There's a bit of mystery that easily figured but I think that was the author's intention.  I don't usually figure out mysteries so I was a little surprised that it was so easy but by the time I figured it out there was the tension of what might happen to that character if I was right.  The author created a greater concern for the reader than solving the mystery.

I learned more about the evils of the Nazi regime and the atrocities they carried out.  At the same time I learned more of the Jewish culture and I enjoyed that part.  This book relieves the horrific by switching back and forth between time periods and stories.  I appreciated that because it gave me time to contemplate and to catch my breath.  There were times when the scene shifted and I didn't want it to because I wanted to find out what was going to happen next, but I prefer books that tell more than one story at a time that are connected in some way.

The German Suitcase reminds me that I can't make broad generalizations about people or circumstances.  I need that reminder on a regular basis.  Sometimes, as humans, we think we can sum up a person's motives in a single, overreaching judgement.  People are complex and so are their lives.

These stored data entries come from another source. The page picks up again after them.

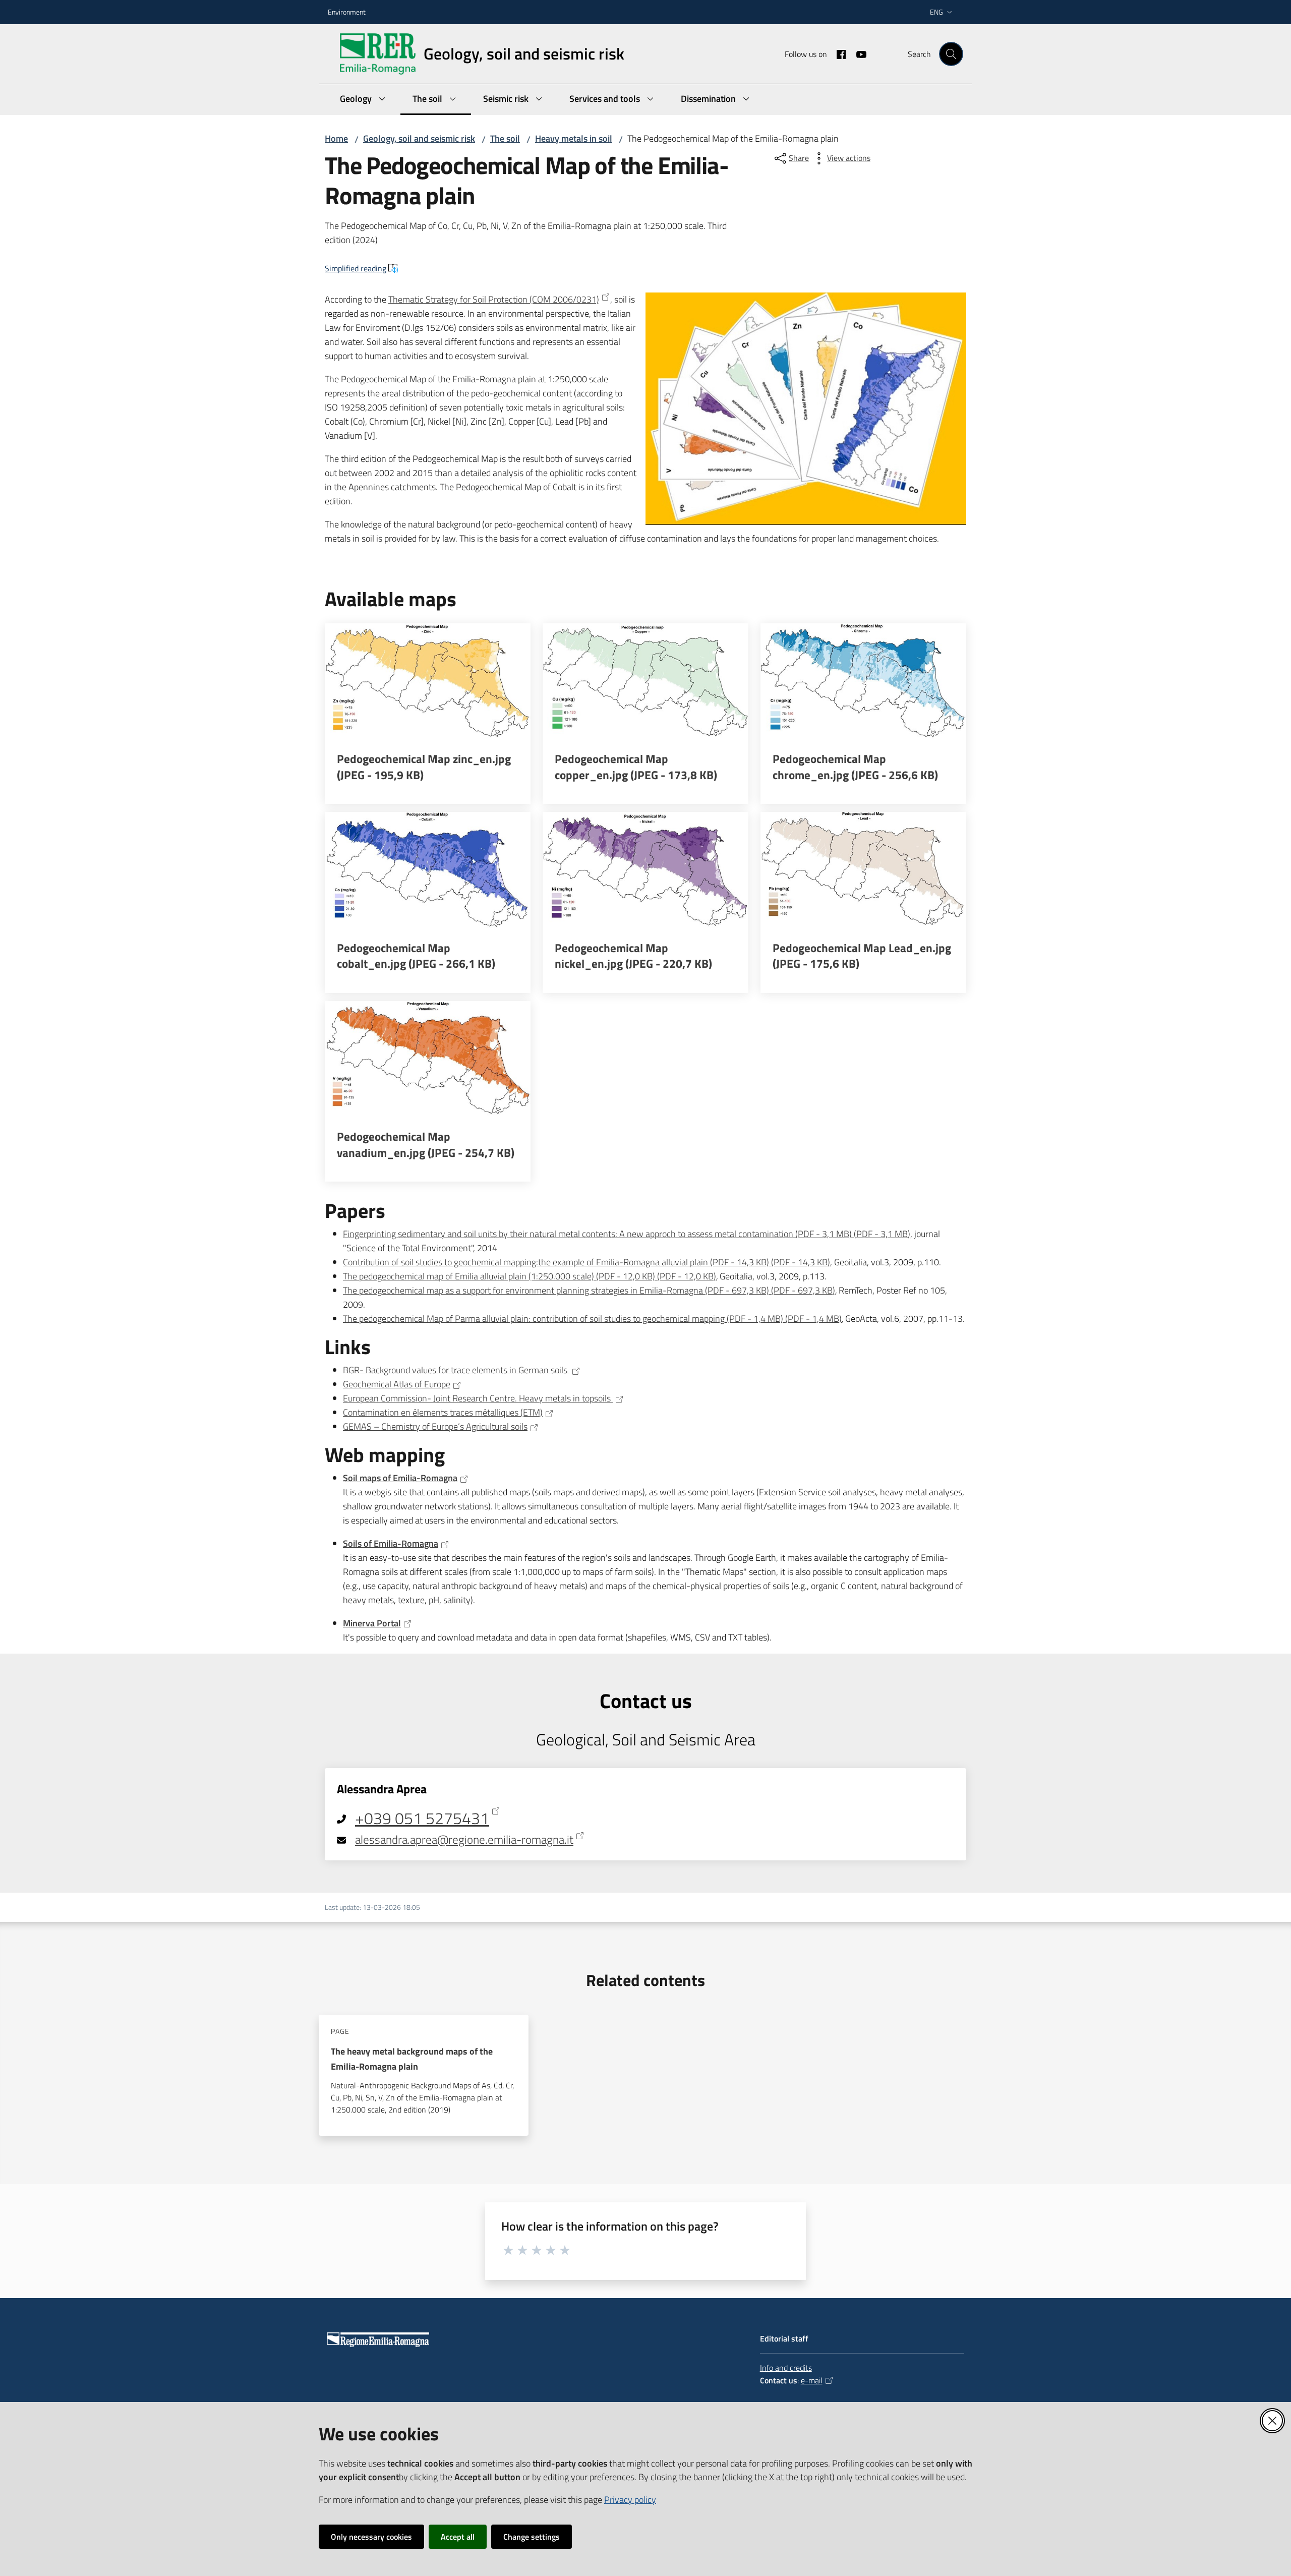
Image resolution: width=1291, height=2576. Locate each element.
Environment (347, 12)
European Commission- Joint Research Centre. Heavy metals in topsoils (478, 1398)
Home (336, 138)
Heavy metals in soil (573, 138)
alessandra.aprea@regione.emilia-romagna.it (464, 1839)
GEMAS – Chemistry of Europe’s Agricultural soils (435, 1426)
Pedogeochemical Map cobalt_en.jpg (416, 956)
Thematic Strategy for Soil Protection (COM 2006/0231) (493, 299)
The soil (505, 138)
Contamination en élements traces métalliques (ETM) (443, 1412)
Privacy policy (630, 2499)
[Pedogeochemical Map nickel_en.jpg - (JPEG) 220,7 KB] (645, 870)
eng (936, 12)
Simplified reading (355, 268)
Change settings (531, 2537)
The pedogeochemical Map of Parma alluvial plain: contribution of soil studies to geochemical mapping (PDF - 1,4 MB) (592, 1318)
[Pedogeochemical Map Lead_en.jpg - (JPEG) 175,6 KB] (863, 870)
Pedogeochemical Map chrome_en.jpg (855, 767)
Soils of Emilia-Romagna (390, 1543)
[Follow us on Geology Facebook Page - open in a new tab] (837, 53)
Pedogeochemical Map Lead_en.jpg (862, 956)
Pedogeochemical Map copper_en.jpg (636, 767)
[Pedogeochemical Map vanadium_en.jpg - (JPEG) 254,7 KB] (428, 1059)
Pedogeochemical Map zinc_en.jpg (424, 767)
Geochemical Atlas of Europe (396, 1384)
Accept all (458, 2537)
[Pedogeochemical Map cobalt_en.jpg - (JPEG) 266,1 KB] (428, 870)
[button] (951, 54)
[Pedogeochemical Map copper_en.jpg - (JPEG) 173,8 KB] (645, 681)
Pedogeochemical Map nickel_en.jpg (633, 956)
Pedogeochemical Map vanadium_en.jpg (425, 1144)
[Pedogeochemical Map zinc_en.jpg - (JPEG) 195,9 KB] (428, 681)
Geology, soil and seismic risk (419, 138)
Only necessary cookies (371, 2537)
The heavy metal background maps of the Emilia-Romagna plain (412, 2058)
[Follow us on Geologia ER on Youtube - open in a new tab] (857, 53)
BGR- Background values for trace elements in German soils (456, 1370)
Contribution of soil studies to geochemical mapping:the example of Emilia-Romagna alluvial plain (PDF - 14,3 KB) (586, 1262)
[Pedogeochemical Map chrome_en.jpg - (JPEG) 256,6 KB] (863, 681)
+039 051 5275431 (422, 1818)
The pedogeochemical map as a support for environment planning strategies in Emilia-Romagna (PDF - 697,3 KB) (589, 1290)
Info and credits (786, 2368)
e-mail (812, 2380)
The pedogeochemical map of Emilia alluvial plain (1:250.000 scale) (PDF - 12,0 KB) (529, 1276)
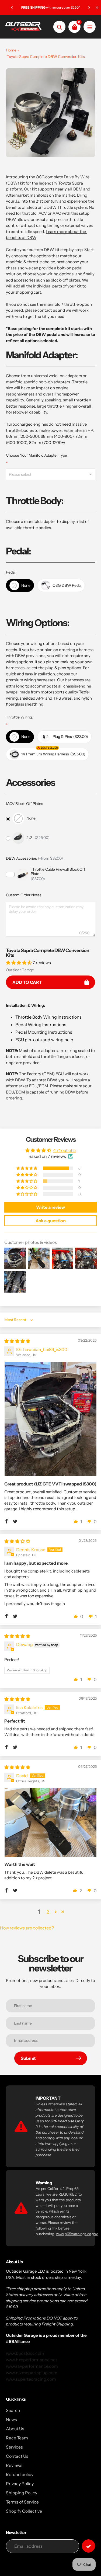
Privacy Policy (20, 2483)
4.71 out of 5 (64, 1150)
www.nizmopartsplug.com (31, 2372)
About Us (15, 2428)
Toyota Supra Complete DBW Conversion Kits (46, 56)
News (11, 2419)
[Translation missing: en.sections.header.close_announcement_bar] (97, 7)
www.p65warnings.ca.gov (77, 2233)
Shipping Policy (21, 2492)
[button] (19, 962)
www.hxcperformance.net (31, 2359)
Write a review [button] (50, 1207)
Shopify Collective (24, 2511)
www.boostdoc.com (25, 2353)
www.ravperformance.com (32, 2366)
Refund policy (19, 2474)
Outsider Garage (20, 969)
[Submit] (88, 2546)
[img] (17, 1341)
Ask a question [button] (51, 1220)
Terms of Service (22, 2502)
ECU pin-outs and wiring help (44, 1039)
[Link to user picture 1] (50, 1419)
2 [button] (48, 1912)
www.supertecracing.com (31, 2379)
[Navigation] (89, 27)
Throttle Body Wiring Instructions (48, 1017)
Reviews (14, 2465)
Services (14, 2447)
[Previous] (12, 7)
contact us (47, 310)
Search (13, 2410)
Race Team (17, 2437)
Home (11, 50)
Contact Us (17, 2456)
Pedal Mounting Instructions (43, 1032)
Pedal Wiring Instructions (40, 1024)
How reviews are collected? (27, 1928)
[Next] (89, 7)
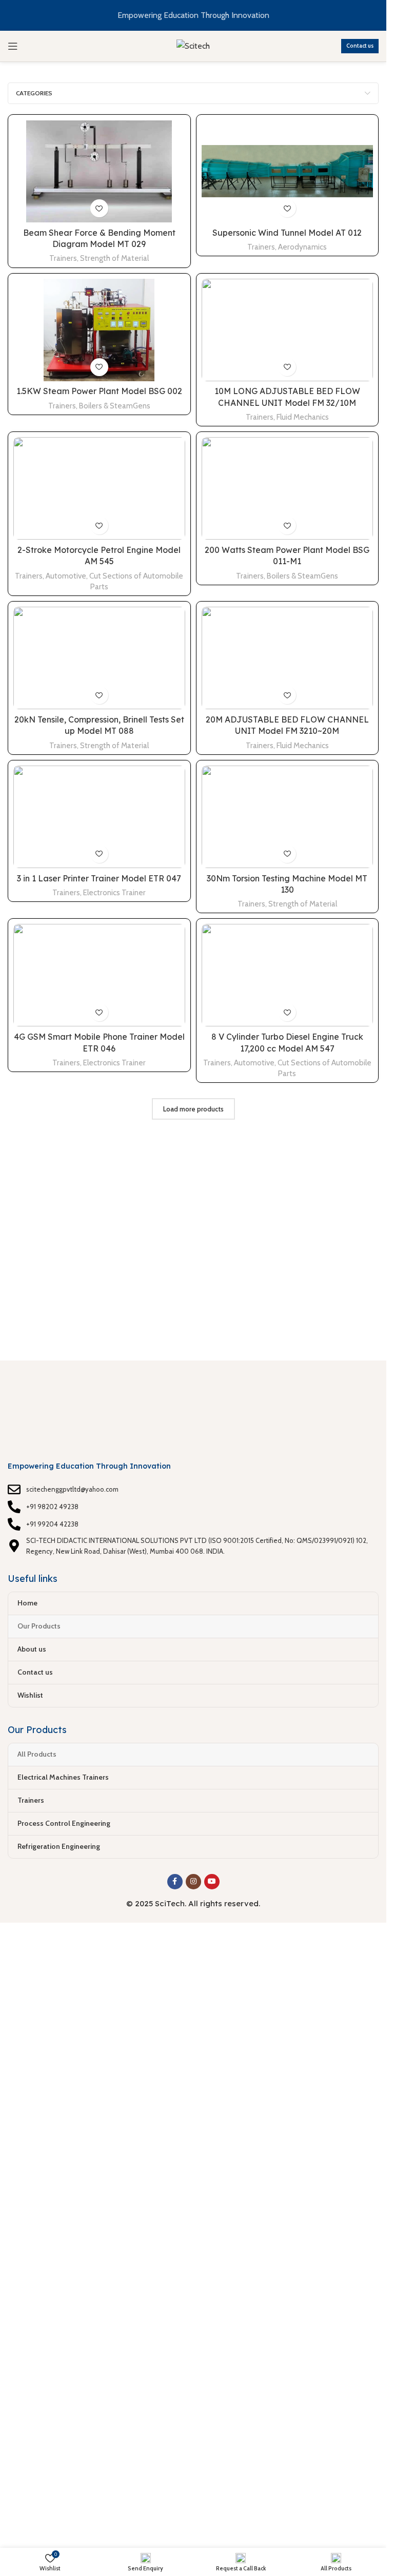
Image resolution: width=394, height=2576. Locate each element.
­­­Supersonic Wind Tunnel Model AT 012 (287, 233)
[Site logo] (193, 45)
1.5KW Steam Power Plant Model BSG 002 (99, 391)
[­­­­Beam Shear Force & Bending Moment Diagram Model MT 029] (99, 171)
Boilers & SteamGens (114, 405)
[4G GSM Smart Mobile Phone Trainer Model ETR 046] (99, 975)
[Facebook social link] (175, 1881)
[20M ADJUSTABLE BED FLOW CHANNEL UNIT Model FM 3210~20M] (287, 658)
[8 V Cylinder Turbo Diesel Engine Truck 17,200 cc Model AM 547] (287, 975)
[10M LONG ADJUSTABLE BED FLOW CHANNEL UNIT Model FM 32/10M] (287, 330)
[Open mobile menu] (13, 46)
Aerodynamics (302, 247)
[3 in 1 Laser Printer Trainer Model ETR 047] (99, 817)
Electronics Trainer (114, 892)
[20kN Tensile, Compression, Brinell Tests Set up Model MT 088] (99, 658)
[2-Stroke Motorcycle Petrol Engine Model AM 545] (99, 488)
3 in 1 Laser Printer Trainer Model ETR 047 (99, 878)
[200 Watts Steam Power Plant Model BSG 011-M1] (287, 488)
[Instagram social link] (193, 1881)
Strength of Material (114, 258)
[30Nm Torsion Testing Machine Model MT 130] (287, 817)
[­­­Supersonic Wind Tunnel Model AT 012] (287, 171)
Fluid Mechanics (303, 417)
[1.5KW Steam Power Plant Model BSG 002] (99, 330)
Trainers (63, 258)
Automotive (66, 576)
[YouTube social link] (212, 1881)
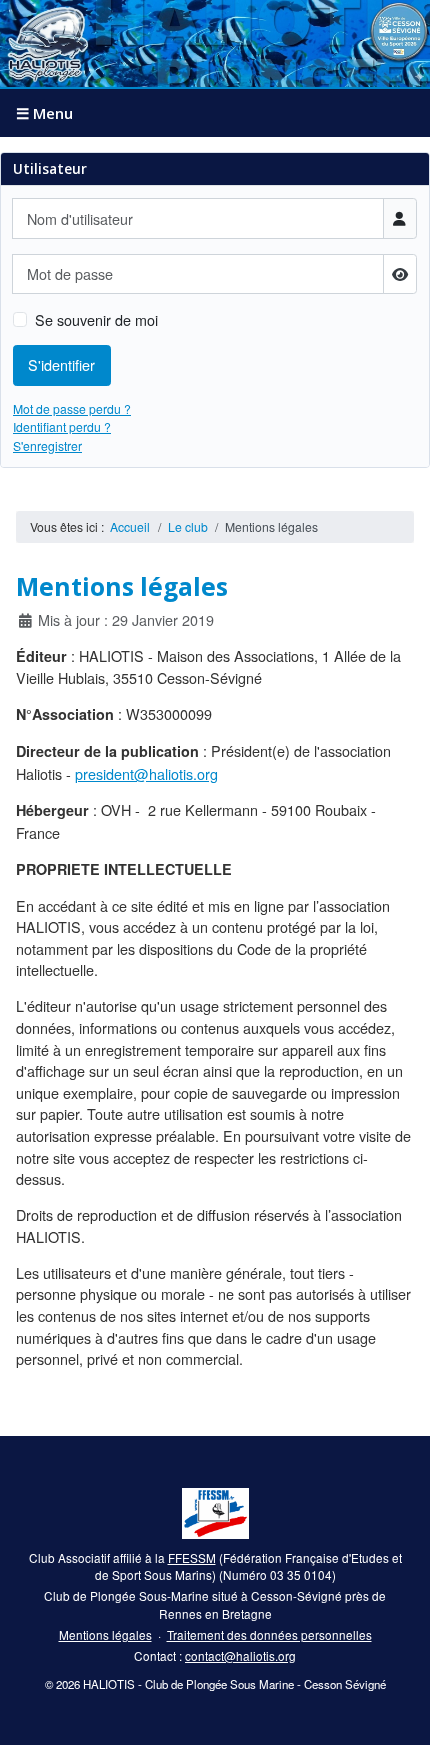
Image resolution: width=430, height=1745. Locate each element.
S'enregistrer (47, 445)
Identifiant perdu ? (62, 426)
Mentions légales (105, 1634)
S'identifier (61, 364)
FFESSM (192, 1557)
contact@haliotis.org (240, 1655)
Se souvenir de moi (96, 319)
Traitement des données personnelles (269, 1634)
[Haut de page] (398, 1712)
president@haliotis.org (146, 773)
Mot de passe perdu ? (72, 408)
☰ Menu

I'm working at righting my grandfather's history and I have to be so careful to not draw conclusions but to just report events and hope they let those who read about him to feel his humanity, his time period, and his struggles.  I hope I never say that he did this because of that.  The only ones who know that is him and God.   Kind of wandered away from the book, but that is one insight the book provided me.

I highly recommend this book to anyone interested in history, WWII, or a well-written and intriguing book.

Tuesday, January 22, 2013

Speaking From Among the Bones

by Alan Bradley

I have heard and read many good things about the Flavia de Luce series.  Enough so that I bought the first three books but, alas, they set on my bookshelf unread.

That is one of the problems with accepting galleys to read ~ I always feel pressed to read the next in line so I don't pick up and read the lovely books languishing on my shelves.  I suppose if I was a faster reader I could do both.  Or if I didn't get so wrapped up in quilting, genealogy, or gardening then I would be able to read more.  The only plausible solution is to sleep less but then I would be miserable as would be those who had to live with me.

When Netgalley offered book four in this series I requested it.  Not the ideal situation ~ to read book 4 first but I thought it would provide the push I need to fall head over heels in love with this series so that I could not wait to go back and indulge in the earlier three.  Unfortunately, that didn't happen.

I was not prepared for a 12-yr-old heroine or the fact that these read like Young Adult fare.  I was not captivated enough to want to read when I could be working on my beautiful quilt.  I probably would have quit after 20 or 40 or 60 pages if it wasn't for the good reviews I had read on the earlier books.  Somewhere along the line I became intrigued but still didn't carve out time to read very often.  By the end I decided it was an okay book and I had grown quite fond of Favia.  And there was an interesting bombshell right at the end that makes me want to read book five in the future but I'm really not crazy about this series.  Since I own the other books I suspect I will get around to reading them someday but I don't feel compelled to get to them sooner than later.

I highlighted a few good passages.  This one from our young Heroine who is precocious and a budding chemist.
I had found by experience that putting things down on paper helped to clear the mind in precisely the same way, as Mrs. Mullet had taught me, that an eggshell clarifies the consomme or coffee, which, of course, is a simple matter of chemistry.  The albumin contained in the eggshell has the property of collecting and binding the rubbish that floats in the dark liquid, which can then be removed and discarded in a single reeking clot: a perfect description of the writing process.
Wouldn't those be fun sentences to diagram?!  Another quote from Flavia.
Antigone smiled at me like a Madonna who had just had a foot massage.
I do love the covers and they look quite nice stacked on top of each other just across the room from where I sit at my computer.  The first, The sweetness at the Bottom of the Pie, is green.  The next yellow and the third is a pretty purple.  And the last is blue.  I may take them to the quilt store and see if I can find those pretty colors in fabric.

This book will be available in bookstores on Jan 29.